MS Dhoni, in his cool and calm way, has resorted back to their critics those questioning about his T20 form and stated that everybody has their own views on life and that should be respected. The former India captain also added that being part of the Team India is the best motivation for him.

In Rajkot, Dhoni scored 49 runs off 37 balls at a strike-rate of 132.43 but his first 25 runs had come at a run-a-ball, which eventually took the asking rate beyond 15 runs an over. The former Indian captain struggled to hit the big shots against the spinners while at the same time, Kohli struck a brisk half-century. Dhoni's innings drew a lot of flak from some former Indian players including VVS Laxman and Ajit Agarkar, who went as far as to suggest Dhoni to call it quits from the shortest format of the game. On being asked about the same, the "Captain Cool", maintained his calmness and answered his critics in a polite manner.

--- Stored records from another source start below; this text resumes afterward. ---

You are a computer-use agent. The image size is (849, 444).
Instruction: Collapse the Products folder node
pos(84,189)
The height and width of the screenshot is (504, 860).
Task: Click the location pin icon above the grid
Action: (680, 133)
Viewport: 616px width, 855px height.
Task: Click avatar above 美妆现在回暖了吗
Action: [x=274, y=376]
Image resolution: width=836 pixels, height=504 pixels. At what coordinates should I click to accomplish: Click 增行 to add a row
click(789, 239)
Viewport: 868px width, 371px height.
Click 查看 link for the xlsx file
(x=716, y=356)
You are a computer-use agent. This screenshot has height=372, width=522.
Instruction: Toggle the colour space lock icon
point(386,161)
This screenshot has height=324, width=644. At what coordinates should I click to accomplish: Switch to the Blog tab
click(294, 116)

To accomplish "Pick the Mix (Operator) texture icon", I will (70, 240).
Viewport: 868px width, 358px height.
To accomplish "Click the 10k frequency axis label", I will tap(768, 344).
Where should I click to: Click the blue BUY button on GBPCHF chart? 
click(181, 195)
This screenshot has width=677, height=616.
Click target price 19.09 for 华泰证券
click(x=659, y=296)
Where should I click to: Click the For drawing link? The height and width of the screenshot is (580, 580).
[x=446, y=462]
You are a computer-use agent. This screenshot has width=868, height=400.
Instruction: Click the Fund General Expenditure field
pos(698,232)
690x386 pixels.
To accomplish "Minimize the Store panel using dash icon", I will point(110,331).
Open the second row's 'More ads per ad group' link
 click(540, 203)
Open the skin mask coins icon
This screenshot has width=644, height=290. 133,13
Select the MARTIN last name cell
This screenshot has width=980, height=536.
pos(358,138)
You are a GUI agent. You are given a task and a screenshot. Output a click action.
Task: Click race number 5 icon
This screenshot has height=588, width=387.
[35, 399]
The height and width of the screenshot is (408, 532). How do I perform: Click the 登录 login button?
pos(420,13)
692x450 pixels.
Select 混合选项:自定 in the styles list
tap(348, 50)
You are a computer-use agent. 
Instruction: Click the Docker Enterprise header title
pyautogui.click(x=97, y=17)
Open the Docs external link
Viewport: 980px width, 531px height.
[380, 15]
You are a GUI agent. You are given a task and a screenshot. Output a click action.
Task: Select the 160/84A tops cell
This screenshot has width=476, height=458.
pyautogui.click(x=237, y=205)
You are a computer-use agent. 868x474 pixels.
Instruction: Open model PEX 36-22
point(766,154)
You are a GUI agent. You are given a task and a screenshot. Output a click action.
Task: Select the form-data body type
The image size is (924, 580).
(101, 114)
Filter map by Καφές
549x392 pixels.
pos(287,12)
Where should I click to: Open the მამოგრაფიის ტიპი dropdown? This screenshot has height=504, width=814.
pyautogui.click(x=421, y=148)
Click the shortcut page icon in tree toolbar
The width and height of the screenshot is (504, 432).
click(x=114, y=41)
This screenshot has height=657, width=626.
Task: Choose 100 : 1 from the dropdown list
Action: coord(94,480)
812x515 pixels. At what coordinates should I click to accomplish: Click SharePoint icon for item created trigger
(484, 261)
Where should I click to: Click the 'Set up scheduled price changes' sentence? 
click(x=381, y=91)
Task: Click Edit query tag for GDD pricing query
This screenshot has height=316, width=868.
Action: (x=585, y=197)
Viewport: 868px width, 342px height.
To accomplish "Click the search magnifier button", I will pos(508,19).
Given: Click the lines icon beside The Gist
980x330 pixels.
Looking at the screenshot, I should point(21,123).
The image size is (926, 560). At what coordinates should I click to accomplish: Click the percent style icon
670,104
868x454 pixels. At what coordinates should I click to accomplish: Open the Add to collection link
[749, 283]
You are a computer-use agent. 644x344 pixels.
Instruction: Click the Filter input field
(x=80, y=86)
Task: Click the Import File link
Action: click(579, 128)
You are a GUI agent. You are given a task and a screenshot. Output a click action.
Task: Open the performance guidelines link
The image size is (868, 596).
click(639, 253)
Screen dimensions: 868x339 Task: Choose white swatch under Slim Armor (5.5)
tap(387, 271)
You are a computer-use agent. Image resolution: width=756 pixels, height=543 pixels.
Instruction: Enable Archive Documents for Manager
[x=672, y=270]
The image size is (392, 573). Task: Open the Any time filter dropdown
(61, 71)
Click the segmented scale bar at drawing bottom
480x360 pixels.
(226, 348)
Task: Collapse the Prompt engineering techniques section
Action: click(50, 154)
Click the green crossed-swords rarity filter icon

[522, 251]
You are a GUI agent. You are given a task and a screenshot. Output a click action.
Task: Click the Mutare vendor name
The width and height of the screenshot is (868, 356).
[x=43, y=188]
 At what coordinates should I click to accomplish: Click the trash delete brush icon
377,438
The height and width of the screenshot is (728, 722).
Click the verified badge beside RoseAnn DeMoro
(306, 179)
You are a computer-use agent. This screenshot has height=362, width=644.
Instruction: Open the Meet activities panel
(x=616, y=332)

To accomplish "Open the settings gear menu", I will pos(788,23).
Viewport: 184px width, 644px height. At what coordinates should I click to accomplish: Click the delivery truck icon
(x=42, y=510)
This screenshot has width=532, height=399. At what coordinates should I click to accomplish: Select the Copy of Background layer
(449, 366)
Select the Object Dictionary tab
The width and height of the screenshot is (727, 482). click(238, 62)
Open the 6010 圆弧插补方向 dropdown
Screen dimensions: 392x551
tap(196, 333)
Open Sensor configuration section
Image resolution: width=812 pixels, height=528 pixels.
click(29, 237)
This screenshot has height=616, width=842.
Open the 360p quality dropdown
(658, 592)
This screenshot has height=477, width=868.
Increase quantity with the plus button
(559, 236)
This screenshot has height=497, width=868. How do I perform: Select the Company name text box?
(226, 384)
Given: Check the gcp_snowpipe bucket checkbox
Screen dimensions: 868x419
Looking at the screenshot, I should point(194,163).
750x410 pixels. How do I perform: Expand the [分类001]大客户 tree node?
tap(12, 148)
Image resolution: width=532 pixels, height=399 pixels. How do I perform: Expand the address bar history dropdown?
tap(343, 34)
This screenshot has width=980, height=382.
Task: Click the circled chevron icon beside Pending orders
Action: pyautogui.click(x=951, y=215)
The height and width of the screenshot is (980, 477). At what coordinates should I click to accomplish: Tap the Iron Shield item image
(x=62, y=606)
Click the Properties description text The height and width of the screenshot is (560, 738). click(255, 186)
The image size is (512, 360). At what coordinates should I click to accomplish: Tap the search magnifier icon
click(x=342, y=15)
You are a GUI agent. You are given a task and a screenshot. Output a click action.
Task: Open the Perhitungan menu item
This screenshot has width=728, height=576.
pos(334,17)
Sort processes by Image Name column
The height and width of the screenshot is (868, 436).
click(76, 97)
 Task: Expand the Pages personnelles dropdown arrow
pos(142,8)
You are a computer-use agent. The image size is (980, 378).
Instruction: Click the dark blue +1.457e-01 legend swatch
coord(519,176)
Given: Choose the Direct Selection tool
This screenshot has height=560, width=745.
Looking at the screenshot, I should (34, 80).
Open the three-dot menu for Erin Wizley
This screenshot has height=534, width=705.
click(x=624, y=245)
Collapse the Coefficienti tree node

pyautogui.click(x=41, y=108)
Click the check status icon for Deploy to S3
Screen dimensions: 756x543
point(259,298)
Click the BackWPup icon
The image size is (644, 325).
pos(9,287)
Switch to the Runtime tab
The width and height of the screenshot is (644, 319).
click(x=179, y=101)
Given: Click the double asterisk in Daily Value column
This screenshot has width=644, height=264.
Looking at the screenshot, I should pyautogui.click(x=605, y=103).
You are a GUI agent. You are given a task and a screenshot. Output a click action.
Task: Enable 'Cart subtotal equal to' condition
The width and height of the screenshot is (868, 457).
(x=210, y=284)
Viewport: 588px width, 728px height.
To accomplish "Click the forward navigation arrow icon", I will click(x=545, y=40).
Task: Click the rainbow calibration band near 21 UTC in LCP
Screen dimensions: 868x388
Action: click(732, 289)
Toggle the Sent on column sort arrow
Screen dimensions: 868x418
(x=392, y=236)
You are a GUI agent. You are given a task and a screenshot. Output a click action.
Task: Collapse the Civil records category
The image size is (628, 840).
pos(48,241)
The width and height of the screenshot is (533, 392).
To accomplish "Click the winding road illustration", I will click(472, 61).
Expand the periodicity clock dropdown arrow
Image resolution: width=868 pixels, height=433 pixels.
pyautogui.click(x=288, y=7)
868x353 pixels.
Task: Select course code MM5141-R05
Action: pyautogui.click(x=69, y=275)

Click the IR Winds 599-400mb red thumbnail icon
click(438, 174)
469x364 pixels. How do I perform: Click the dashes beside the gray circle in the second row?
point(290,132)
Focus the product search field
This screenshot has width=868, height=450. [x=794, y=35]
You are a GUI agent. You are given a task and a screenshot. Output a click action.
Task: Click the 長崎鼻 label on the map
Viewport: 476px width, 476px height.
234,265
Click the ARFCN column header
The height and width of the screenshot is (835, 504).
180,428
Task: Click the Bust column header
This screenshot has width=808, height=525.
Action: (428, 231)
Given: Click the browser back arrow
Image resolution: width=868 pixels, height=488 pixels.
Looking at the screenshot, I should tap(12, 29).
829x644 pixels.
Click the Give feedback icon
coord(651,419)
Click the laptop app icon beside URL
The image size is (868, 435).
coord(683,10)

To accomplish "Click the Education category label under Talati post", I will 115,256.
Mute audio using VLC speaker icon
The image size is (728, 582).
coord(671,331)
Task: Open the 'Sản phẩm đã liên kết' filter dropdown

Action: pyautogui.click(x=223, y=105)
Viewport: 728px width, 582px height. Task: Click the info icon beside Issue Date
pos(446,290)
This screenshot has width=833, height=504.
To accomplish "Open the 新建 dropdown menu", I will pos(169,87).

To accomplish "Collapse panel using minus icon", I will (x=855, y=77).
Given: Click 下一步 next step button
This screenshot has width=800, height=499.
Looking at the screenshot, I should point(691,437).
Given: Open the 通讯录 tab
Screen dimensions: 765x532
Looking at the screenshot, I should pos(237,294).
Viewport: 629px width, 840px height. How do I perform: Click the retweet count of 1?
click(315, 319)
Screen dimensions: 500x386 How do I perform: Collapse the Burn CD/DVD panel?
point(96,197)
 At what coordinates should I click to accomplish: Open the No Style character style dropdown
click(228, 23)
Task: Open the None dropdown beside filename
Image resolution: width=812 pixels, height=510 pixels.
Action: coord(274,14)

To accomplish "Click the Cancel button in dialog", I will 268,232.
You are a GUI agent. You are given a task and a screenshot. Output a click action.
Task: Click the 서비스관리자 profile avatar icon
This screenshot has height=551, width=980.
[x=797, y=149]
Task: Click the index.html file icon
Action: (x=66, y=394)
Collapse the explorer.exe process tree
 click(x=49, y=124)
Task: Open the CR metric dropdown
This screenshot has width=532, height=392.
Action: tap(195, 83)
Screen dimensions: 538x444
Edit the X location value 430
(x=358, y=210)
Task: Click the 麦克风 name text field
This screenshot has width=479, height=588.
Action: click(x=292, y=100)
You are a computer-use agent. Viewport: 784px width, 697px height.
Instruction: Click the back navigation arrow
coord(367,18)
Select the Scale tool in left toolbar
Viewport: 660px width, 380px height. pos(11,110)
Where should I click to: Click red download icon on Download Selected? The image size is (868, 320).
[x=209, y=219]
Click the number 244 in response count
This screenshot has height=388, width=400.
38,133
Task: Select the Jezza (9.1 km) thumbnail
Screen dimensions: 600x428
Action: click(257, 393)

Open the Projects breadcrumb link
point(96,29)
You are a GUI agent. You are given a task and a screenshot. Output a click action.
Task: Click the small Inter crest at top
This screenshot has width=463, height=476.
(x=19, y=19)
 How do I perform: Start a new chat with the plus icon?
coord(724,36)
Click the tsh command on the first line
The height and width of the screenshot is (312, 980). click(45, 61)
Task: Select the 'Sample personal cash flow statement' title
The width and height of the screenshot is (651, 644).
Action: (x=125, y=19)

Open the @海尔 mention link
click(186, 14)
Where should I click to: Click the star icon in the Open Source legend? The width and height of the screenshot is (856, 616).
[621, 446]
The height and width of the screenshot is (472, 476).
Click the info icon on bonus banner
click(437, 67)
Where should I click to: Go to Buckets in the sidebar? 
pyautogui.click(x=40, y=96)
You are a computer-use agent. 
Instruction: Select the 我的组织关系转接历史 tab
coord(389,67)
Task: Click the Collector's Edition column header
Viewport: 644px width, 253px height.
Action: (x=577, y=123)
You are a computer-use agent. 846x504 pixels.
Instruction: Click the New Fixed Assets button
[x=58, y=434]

"Everybody has views in life and it should be respected," said the former Indian skipper during the launch of the MS Dhoni Cricket Academy in Dubai on Saturday, reported Cricbuzz.

It is not a doubt that Dhoni has been caught up with various technical and mental fallacies, which forced him to bring a change to his vastly successful ODI doctrine. But amidst all that, the 35-year-old has still more than enough left in the tank to keep up with the physical demands of limited-overs cricket due to his adrenaline-powered surge between the wickets and still, when it comes to his glovework, there is hardly anyone who can come close to him in the current age. And Dhoni stated that his biggest motivation for the same comes from the feeling of being associated with the Indian team.

"It is representing the country which is the best motivation for me because we play cricket for only a span of time. You can play for one year to 15 years, some play 20 years, but in the life-span, let's say you live for 70 years, 10 to 15 years is nothing and that's the only time you can proudly say that I'm representing my country. The biggest motivation is being part of the Indian cricket team," the T20 and 50-over World Cup-winning captain said.

"I always feel you have to believe in your abilities and out of the 10 games, if you are winning six or seven that way, then it is the right thing to do. And I've always believed in the fact that process is more important than the result, so, I've not thought about the result, I've always thought about what is the right thing to do at that time, when it is 10 runs needed, 14 runs needed or five runs needed. So, I've always been engrossed with the process that I never took that burden of what if the result doesn't go my way. At the end of the day, once the match gets over, if I look into the mirror and honestly say that I tried my best, then I can accept the result," explained Dhoni.

Apart from an iceman-like attitude under pressure, Dhoni is also credited with the invention of the famous helicopter shot. He, however, said he would not be teaching the kids in his academy that shot just yet, as it was something which was very difficult to implement and he did not want them to injure themselves.

“The helicopter shot is something that I learnt when I was playing tennis-ball cricket on the various roads and gullies back in India,” remarked Dhoni. “But I realised that it is very difficult to implement it in a proper cricket game.

“In tennis-ball cricket, even if you hit from the toe of the bat, the ball will travel. But, in a proper game, it is important the ball hits the middle of the bat. It is a very difficult shot to play, also I don’t want them (the kids) to get injured. There is a very good chance of you hitting your ankle when you are trying to play that shot.”